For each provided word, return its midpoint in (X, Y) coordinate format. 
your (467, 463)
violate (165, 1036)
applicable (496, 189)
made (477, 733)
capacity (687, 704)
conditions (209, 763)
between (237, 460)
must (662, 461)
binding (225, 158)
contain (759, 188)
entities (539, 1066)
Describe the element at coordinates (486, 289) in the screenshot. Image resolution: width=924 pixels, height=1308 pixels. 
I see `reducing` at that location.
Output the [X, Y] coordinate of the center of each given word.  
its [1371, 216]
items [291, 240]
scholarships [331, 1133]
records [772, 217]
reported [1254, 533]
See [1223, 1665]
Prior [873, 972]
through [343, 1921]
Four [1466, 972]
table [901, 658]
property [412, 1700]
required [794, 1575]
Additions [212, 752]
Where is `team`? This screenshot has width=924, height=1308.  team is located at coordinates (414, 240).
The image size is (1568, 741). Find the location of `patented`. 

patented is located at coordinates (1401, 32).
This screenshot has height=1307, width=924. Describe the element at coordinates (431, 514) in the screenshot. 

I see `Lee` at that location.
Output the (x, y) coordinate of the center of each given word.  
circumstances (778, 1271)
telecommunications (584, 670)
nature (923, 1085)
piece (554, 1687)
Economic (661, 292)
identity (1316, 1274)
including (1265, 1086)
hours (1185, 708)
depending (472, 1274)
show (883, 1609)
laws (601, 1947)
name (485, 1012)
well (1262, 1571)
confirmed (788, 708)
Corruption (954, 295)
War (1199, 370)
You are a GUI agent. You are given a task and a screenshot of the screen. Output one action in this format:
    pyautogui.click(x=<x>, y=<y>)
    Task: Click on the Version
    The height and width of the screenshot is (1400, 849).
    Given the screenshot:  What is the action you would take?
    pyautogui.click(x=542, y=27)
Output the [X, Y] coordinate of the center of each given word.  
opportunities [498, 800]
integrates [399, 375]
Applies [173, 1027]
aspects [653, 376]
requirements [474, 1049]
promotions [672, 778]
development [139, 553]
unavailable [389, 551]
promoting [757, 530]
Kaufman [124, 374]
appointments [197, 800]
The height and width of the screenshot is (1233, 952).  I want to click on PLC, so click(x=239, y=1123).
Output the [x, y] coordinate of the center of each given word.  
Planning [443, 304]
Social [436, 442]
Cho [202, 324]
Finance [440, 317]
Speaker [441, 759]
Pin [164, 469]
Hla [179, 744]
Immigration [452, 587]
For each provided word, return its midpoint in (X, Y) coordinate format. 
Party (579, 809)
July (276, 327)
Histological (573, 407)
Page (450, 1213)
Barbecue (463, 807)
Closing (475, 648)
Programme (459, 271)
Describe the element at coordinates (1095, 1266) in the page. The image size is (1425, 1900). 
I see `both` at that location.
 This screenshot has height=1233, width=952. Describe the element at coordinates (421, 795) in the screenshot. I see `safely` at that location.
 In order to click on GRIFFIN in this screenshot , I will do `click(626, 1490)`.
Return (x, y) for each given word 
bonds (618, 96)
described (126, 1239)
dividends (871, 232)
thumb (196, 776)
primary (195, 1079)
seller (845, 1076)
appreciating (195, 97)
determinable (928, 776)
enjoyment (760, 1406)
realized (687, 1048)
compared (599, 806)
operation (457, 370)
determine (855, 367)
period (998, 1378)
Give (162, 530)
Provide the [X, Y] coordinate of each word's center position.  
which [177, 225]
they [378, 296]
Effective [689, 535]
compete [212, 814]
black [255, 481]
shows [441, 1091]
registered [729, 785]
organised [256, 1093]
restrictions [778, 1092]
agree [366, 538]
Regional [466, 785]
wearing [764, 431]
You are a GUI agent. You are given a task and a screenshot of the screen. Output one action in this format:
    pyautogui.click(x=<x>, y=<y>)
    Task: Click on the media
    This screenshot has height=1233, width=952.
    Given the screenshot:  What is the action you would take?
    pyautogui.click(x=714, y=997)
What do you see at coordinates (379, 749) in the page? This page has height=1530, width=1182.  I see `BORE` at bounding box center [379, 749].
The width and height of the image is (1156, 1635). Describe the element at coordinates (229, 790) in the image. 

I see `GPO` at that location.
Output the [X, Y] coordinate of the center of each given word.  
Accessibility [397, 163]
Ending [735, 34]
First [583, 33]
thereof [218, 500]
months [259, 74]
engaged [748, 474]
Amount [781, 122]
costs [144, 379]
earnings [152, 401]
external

□ □ □ □ □

### TASK STATEMENT
Recast every line of the rows above as a Markdown table with the columns Number and Line, one line per table row, and skip any blank lines.

### THE OUTPUT
| Number | Line |
|---|---|
| 1 | For each provided word, return its midpoint in (X, Y) coordinate format.  |
| 2 | your (467, 463) |
| 3 | violate (165, 1036) |
| 4 | applicable (496, 189) |
| 5 | made (477, 733) |
| 6 | capacity (687, 704) |
| 7 | conditions (209, 763) |
| 8 | between (237, 460) |
| 9 | must (662, 461) |
| 10 | binding (225, 158) |
| 11 | contain (759, 188) |
| 12 | entities (539, 1066) |
| 13 | Describe the element at coordinates (486, 289) in the screenshot. Image resolution: width=924 pixels, height=1308 pixels.  |
| 14 | I see `reducing` at that location. |
| 15 | Output the [X, Y] coordinate of the center of each given word.   |
| 16 | its [1371, 216] |
| 17 | items [291, 240] |
| 18 | scholarships [331, 1133] |
| 19 | records [772, 217] |
| 20 | reported [1254, 533] |
| 21 | See [1223, 1665] |
| 22 | Prior [873, 972] |
| 23 | through [343, 1921] |
| 24 | Four [1466, 972] |
| 25 | table [901, 658] |
| 26 | property [412, 1700] |
| 27 | required [794, 1575] |
| 28 | Additions [212, 752] |
| 29 | Where is `team`? This screenshot has width=924, height=1308.  team is located at coordinates (414, 240). |
| 30 | The image size is (1568, 741). Find the location of `patented`.  |
| 31 | patented is located at coordinates (1401, 32). |
| 32 | This screenshot has height=1307, width=924. Describe the element at coordinates (431, 514) in the screenshot.  |
| 33 | I see `Lee` at that location. |
| 34 | Output the (x, y) coordinate of the center of each given word.   |
| 35 | circumstances (778, 1271) |
| 36 | telecommunications (584, 670) |
| 37 | nature (923, 1085) |
| 38 | piece (554, 1687) |
| 39 | Economic (661, 292) |
| 40 | identity (1316, 1274) |
| 41 | including (1265, 1086) |
| 42 | hours (1185, 708) |
| 43 | depending (472, 1274) |
| 44 | show (883, 1609) |
| 45 | laws (601, 1947) |
| 46 | name (485, 1012) |
| 47 | well (1262, 1571) |
| 48 | confirmed (788, 708) |
| 49 | Corruption (954, 295) |
| 50 | War (1199, 370) |
| 51 | You are a GUI agent. You are given a task and a screenshot of the screen. Output one action in this format: |
| 52 |     pyautogui.click(x=<x>, y=<y>) |
| 53 |     Task: Click on the Version |
| 54 |     The height and width of the screenshot is (1400, 849). |
| 55 |     Given the screenshot:  What is the action you would take? |
| 56 |     pyautogui.click(x=542, y=27) |
| 57 | Output the [X, Y] coordinate of the center of each given word.   |
| 58 | opportunities [498, 800] |
| 59 | integrates [399, 375] |
| 60 | Applies [173, 1027] |
| 61 | aspects [653, 376] |
| 62 | requirements [474, 1049] |
| 63 | promotions [672, 778] |
| 64 | development [139, 553] |
| 65 | unavailable [389, 551] |
| 66 | promoting [757, 530] |
| 67 | Kaufman [124, 374] |
| 68 | appointments [197, 800] |
| 69 | The height and width of the screenshot is (1233, 952).  I want to click on PLC, so click(x=239, y=1123). |
| 70 | Output the [x, y] coordinate of the center of each given word.   |
| 71 | Planning [443, 304] |
| 72 | Social [436, 442] |
| 73 | Cho [202, 324] |
| 74 | Finance [440, 317] |
| 75 | Speaker [441, 759] |
| 76 | Pin [164, 469] |
| 77 | Hla [179, 744] |
| 78 | Immigration [452, 587] |
| 79 | For each provided word, return its midpoint in (X, Y) coordinate format.  |
| 80 | Party (579, 809) |
| 81 | July (276, 327) |
| 82 | Histological (573, 407) |
| 83 | Page (450, 1213) |
| 84 | Barbecue (463, 807) |
| 85 | Closing (475, 648) |
| 86 | Programme (459, 271) |
| 87 | Describe the element at coordinates (1095, 1266) in the page. The image size is (1425, 1900).  |
| 88 | I see `both` at that location. |
| 89 |  This screenshot has height=1233, width=952. Describe the element at coordinates (421, 795) in the screenshot. I see `safely` at that location. |
| 90 |  In order to click on GRIFFIN in this screenshot , I will do `click(626, 1490)`. |
| 91 | Return (x, y) for each given word  |
| 92 | bonds (618, 96) |
| 93 | described (126, 1239) |
| 94 | dividends (871, 232) |
| 95 | thumb (196, 776) |
| 96 | primary (195, 1079) |
| 97 | seller (845, 1076) |
| 98 | appreciating (195, 97) |
| 99 | determinable (928, 776) |
| 100 | enjoyment (760, 1406) |
| 101 | realized (687, 1048) |
| 102 | compared (599, 806) |
| 103 | operation (457, 370) |
| 104 | determine (855, 367) |
| 105 | period (998, 1378) |
| 106 | Give (162, 530) |
| 107 | Provide the [X, Y] coordinate of each word's center position.   |
| 108 | which [177, 225] |
| 109 | they [378, 296] |
| 110 | Effective [689, 535] |
| 111 | compete [212, 814] |
| 112 | black [255, 481] |
| 113 | shows [441, 1091] |
| 114 | registered [729, 785] |
| 115 | organised [256, 1093] |
| 116 | restrictions [778, 1092] |
| 117 | agree [366, 538] |
| 118 | Regional [466, 785] |
| 119 | wearing [764, 431] |
| 120 | You are a GUI agent. You are given a task and a screenshot of the screen. Output one action in this format: |
| 121 |     pyautogui.click(x=<x>, y=<y>) |
| 122 |     Task: Click on the media |
| 123 |     This screenshot has height=1233, width=952. |
| 124 |     Given the screenshot:  What is the action you would take? |
| 125 |     pyautogui.click(x=714, y=997) |
| 126 | What do you see at coordinates (379, 749) in the page? This page has height=1530, width=1182.  I see `BORE` at bounding box center [379, 749]. |
| 127 | The width and height of the image is (1156, 1635). Describe the element at coordinates (229, 790) in the image.  |
| 128 | I see `GPO` at that location. |
| 129 | Output the [X, Y] coordinate of the center of each given word.   |
| 130 | Accessibility [397, 163] |
| 131 | Ending [735, 34] |
| 132 | First [583, 33] |
| 133 | thereof [218, 500] |
| 134 | months [259, 74] |
| 135 | engaged [748, 474] |
| 136 | Amount [781, 122] |
| 137 | costs [144, 379] |
| 138 | earnings [152, 401] |
| 139 | external |